Jim Green: Well, Nina, I always like to ask my guests to tell me that person, place or event, or thing that happened to him that got them so excited about getting in the sciences and being the scientists they are today. And I call that event a gravity assist. So Nina, what was your gravity assist?

Nina Lanza: Well, when I was seven years old, my parents took me to an open observing night at a local university to see Halley's Comet. And so this was, you know, this a comet, a short period comet that comes back every about 76 years. So it was a really a big event. I didn't know anything about space. So there was a lecture before the observing. And I admit that I don't remember anything about that. But when we went out onto the roof, and I looked through that telescope, I was shocked to see something that looked so, just, real, something that I had never seen before.

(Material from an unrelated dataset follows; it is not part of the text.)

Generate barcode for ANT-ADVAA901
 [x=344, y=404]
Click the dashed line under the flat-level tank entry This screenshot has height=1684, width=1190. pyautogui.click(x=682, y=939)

Nina Lanza: And I realized at that moment, that the sky was not a dome. The sky is three-dimensional space and who knows what's out there! And for me, that was just a pivotal moment. I realized there was nothing more interesting or exciting to me than figuring out what was out there. And so I have really pursued that for the rest of my life. I had no idea, of course, when I was seven, how to do that or what that really meant, but that that sparked this lifelong fascination with space that I carry with me today.

Jim Green: That's great. Well, Nina, thanks so much for telling me about the science and the sounds of Mars.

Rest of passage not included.